» Instructions for the task
Quote word for word from the line holding "This screenshot has width=932, height=1288." to the last line below, including both, and omit any pictures.

Saved entries
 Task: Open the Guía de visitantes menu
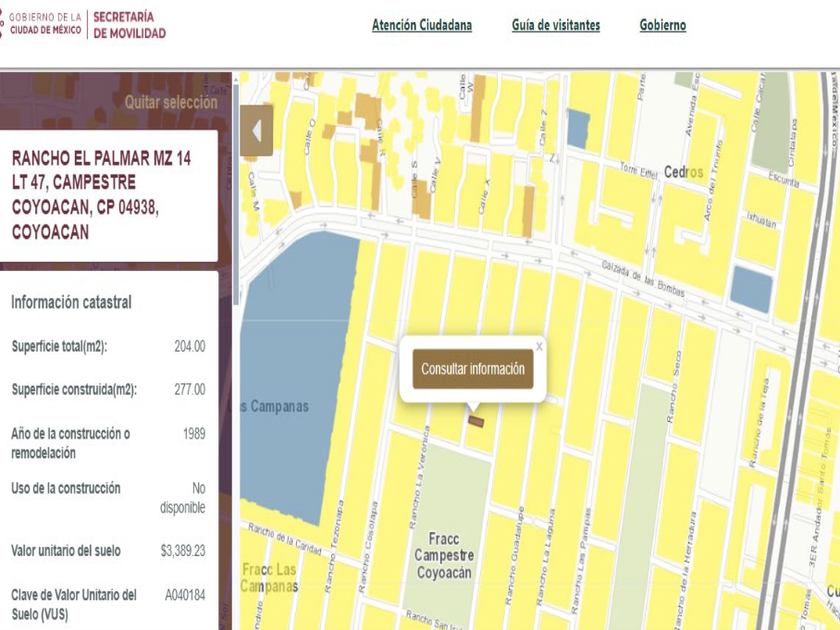pos(555,25)
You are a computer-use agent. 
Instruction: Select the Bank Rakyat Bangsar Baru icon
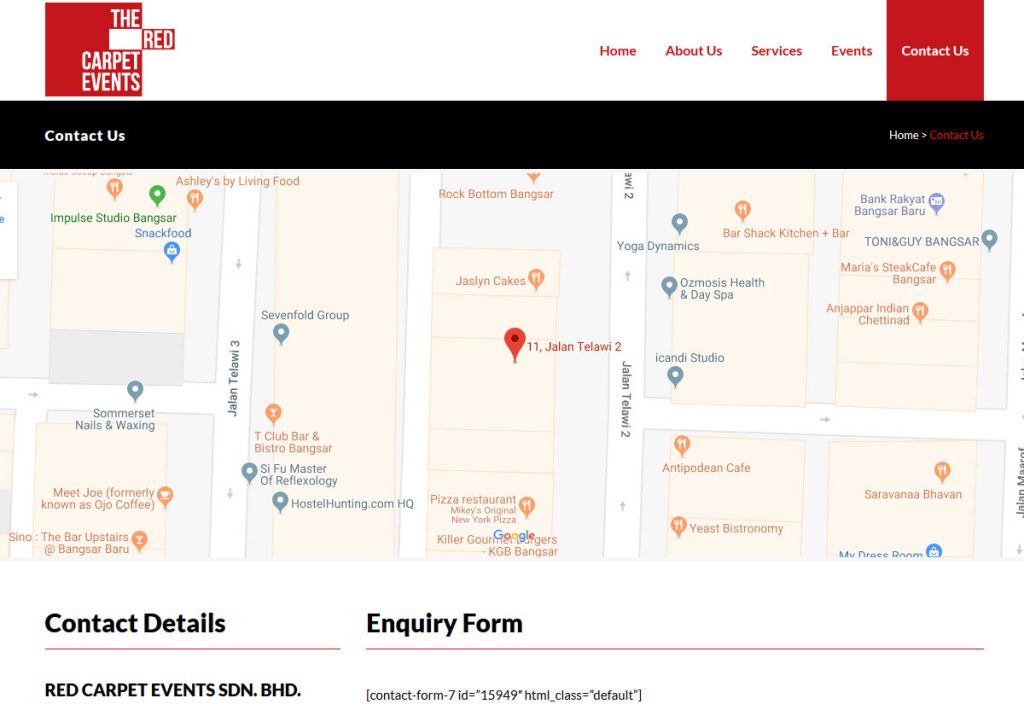point(937,201)
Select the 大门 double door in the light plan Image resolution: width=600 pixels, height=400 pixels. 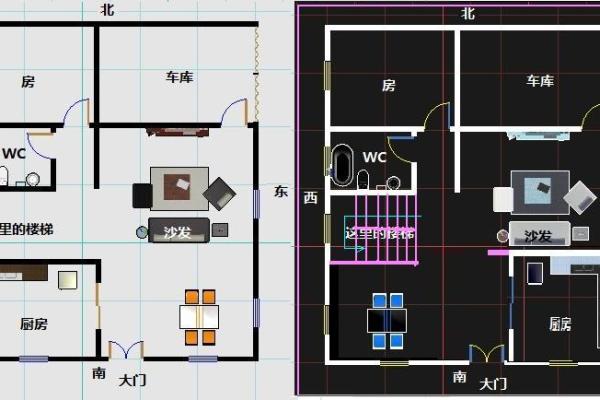pyautogui.click(x=126, y=352)
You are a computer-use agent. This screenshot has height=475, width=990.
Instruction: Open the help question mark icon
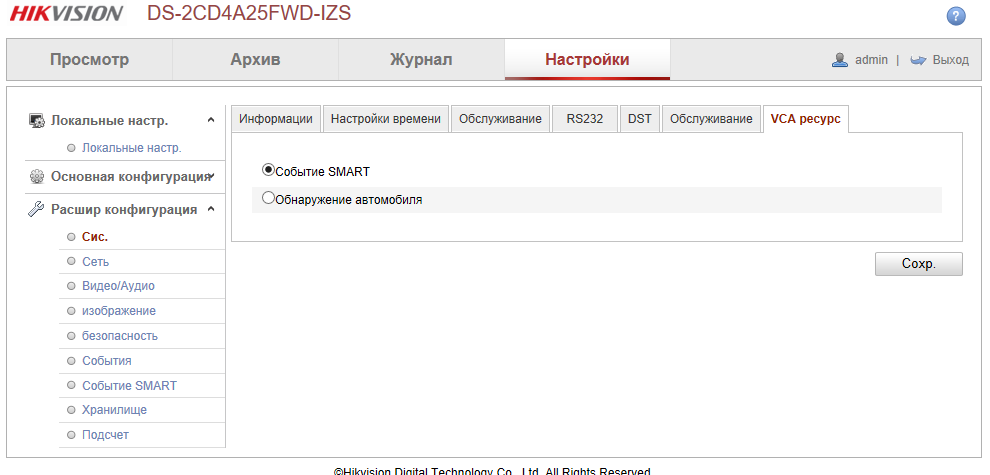tap(956, 16)
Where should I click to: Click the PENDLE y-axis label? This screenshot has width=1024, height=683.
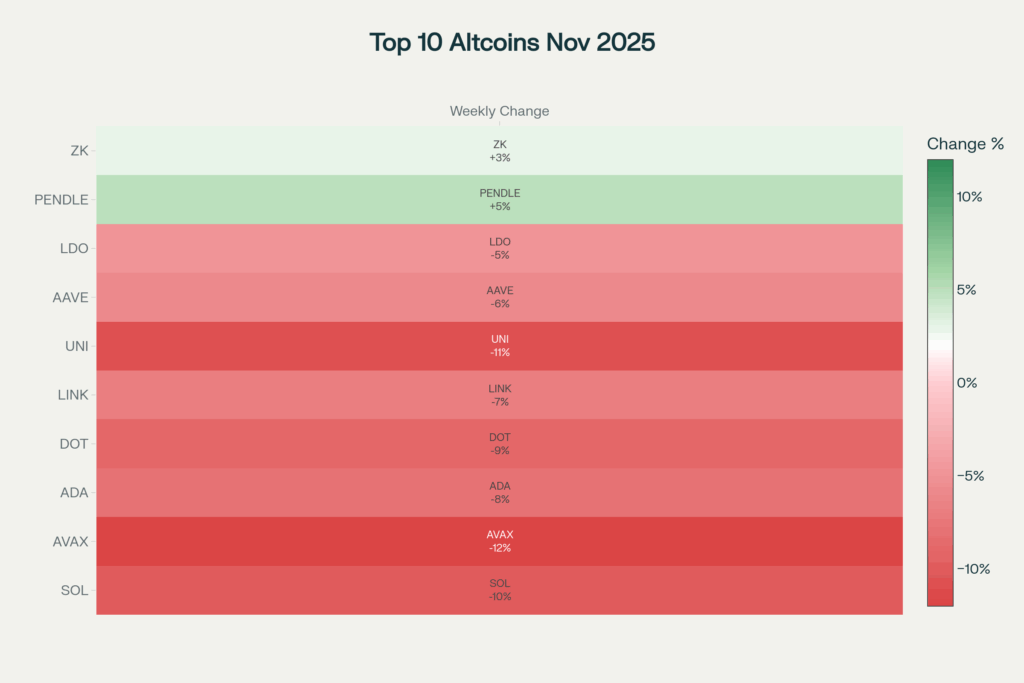pos(61,200)
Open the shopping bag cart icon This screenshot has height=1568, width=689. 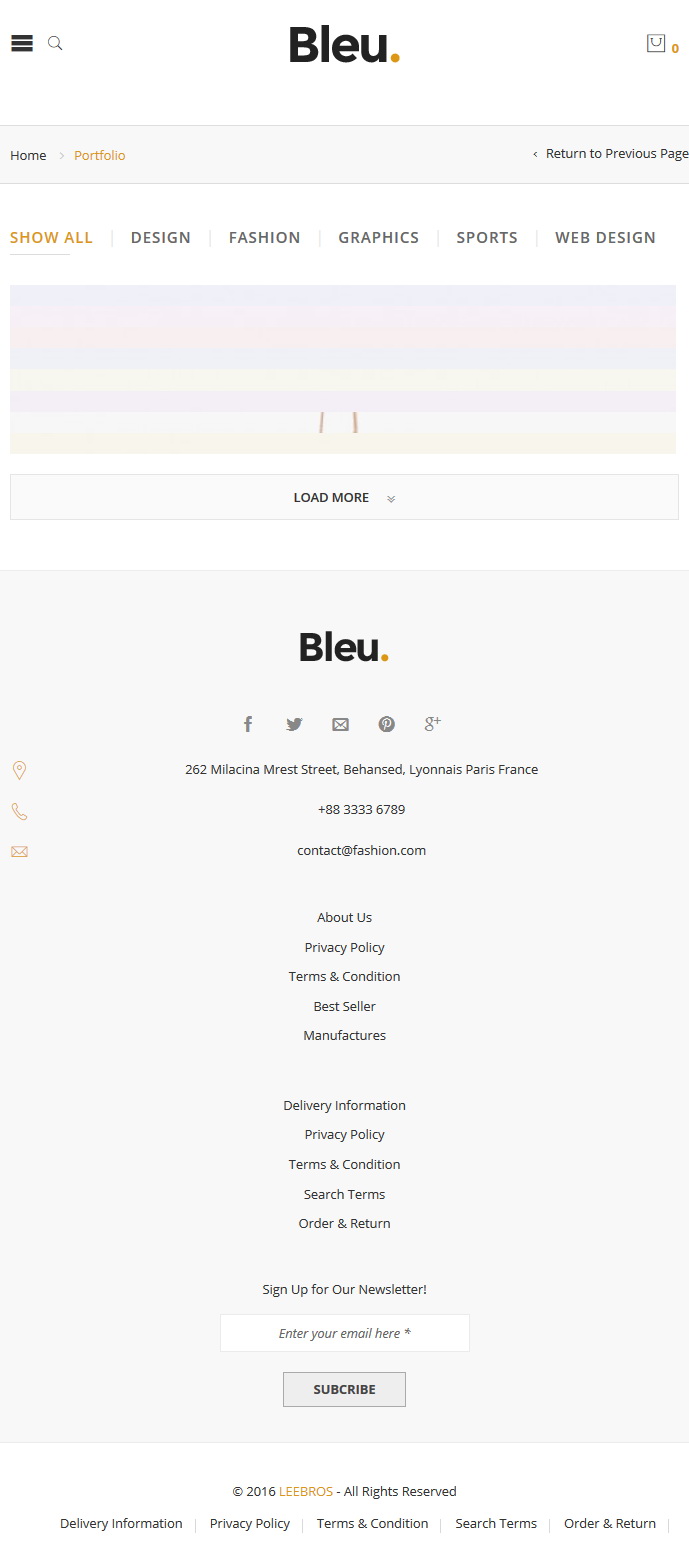(656, 43)
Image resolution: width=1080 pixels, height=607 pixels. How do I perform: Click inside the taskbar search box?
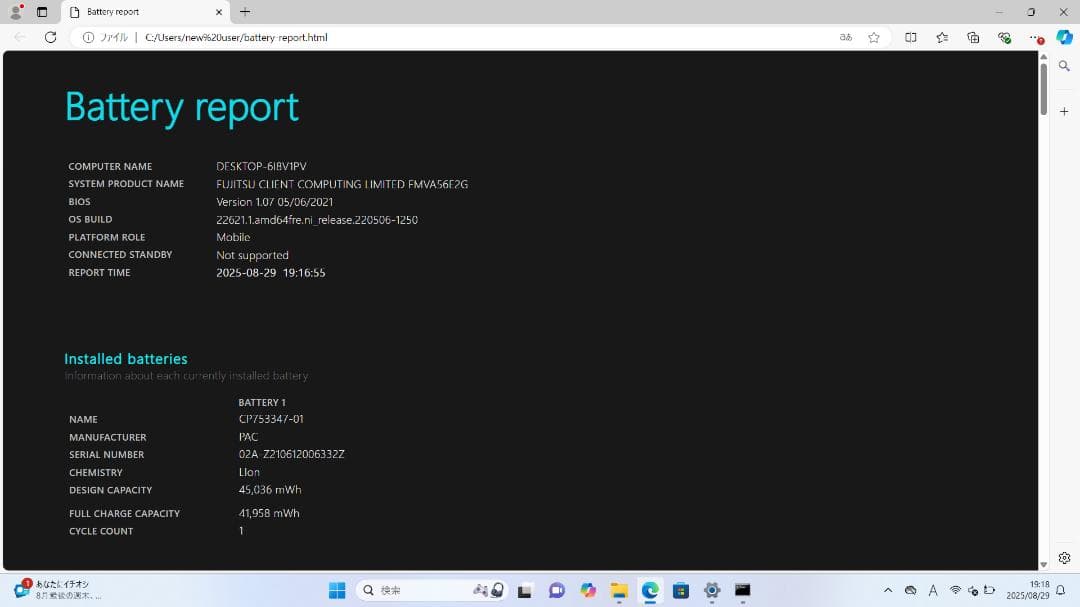(410, 590)
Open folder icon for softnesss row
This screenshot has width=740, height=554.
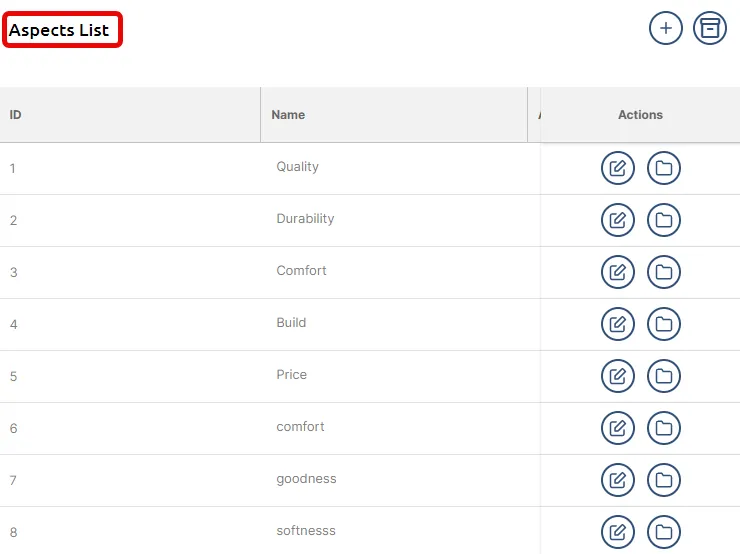(x=664, y=532)
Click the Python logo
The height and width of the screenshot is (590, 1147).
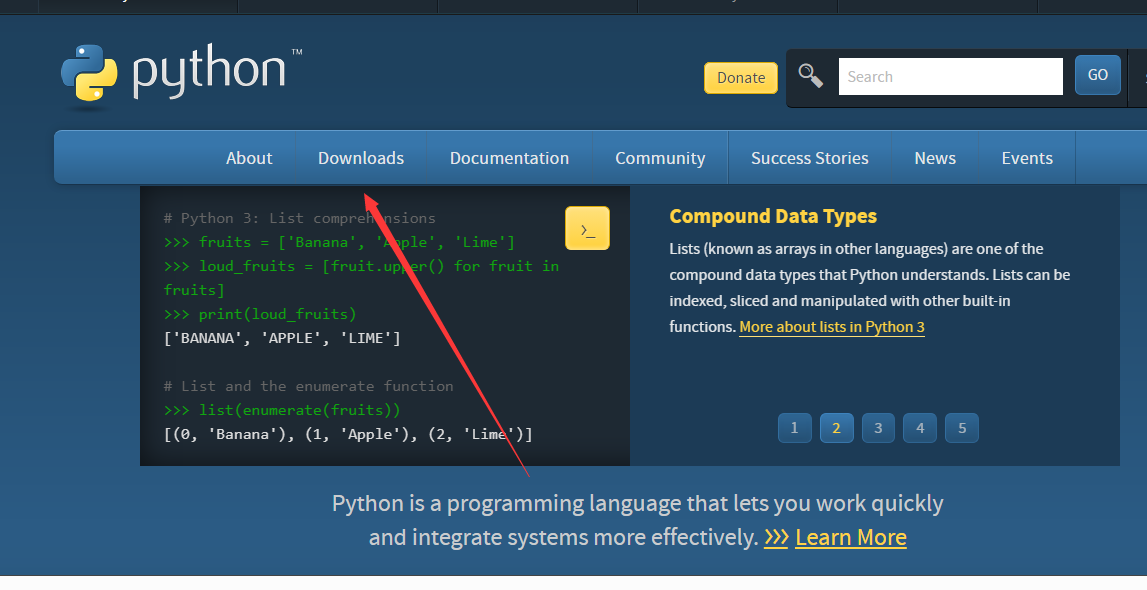coord(175,74)
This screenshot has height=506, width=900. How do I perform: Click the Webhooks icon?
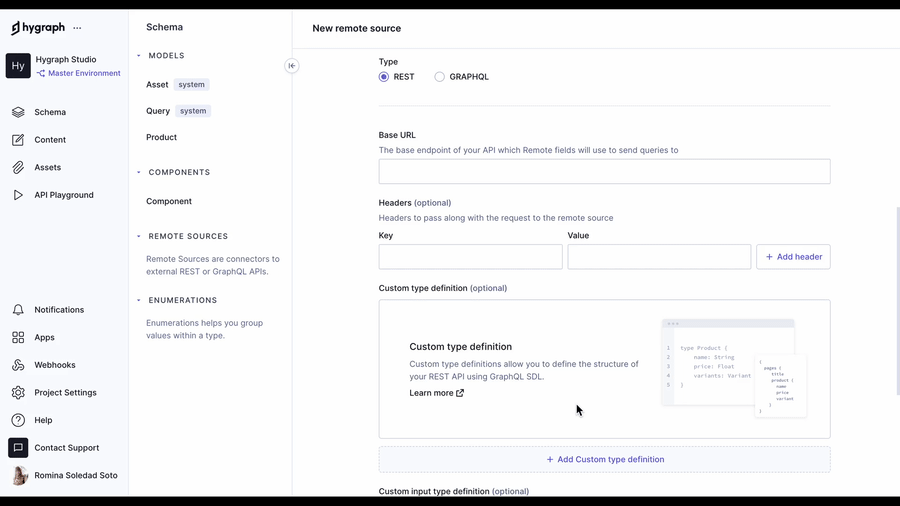(18, 365)
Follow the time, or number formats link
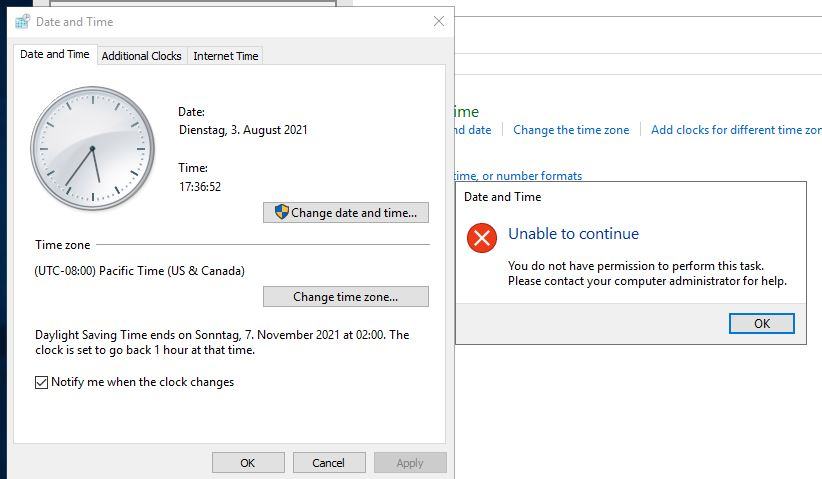Viewport: 822px width, 479px height. click(518, 176)
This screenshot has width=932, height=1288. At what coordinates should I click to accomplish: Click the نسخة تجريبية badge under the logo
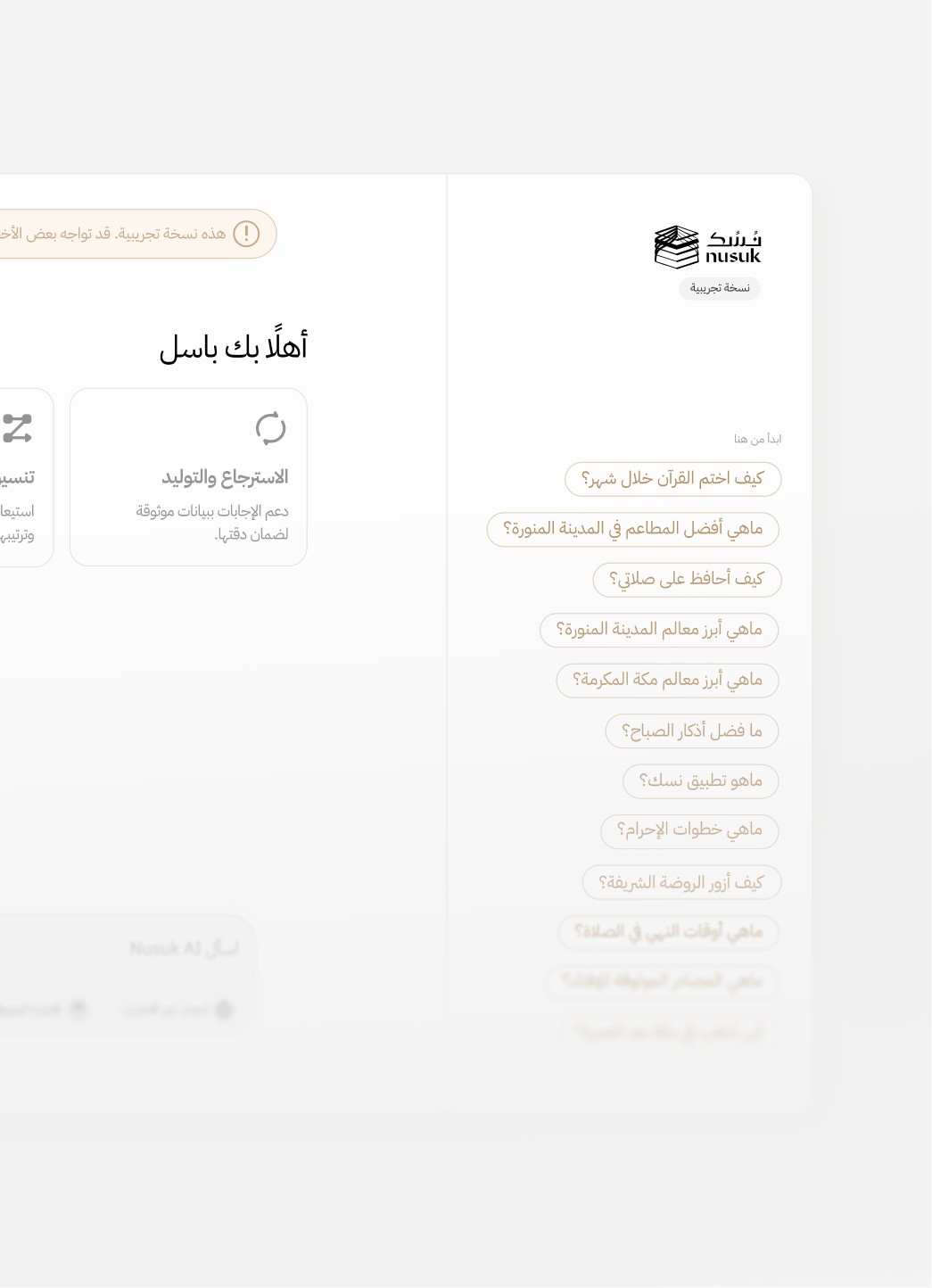pyautogui.click(x=719, y=288)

» Task result
This screenshot has width=932, height=1288. At what coordinates should I click to accomplish: Click the نسخة تجريبية badge under the logo
pyautogui.click(x=719, y=288)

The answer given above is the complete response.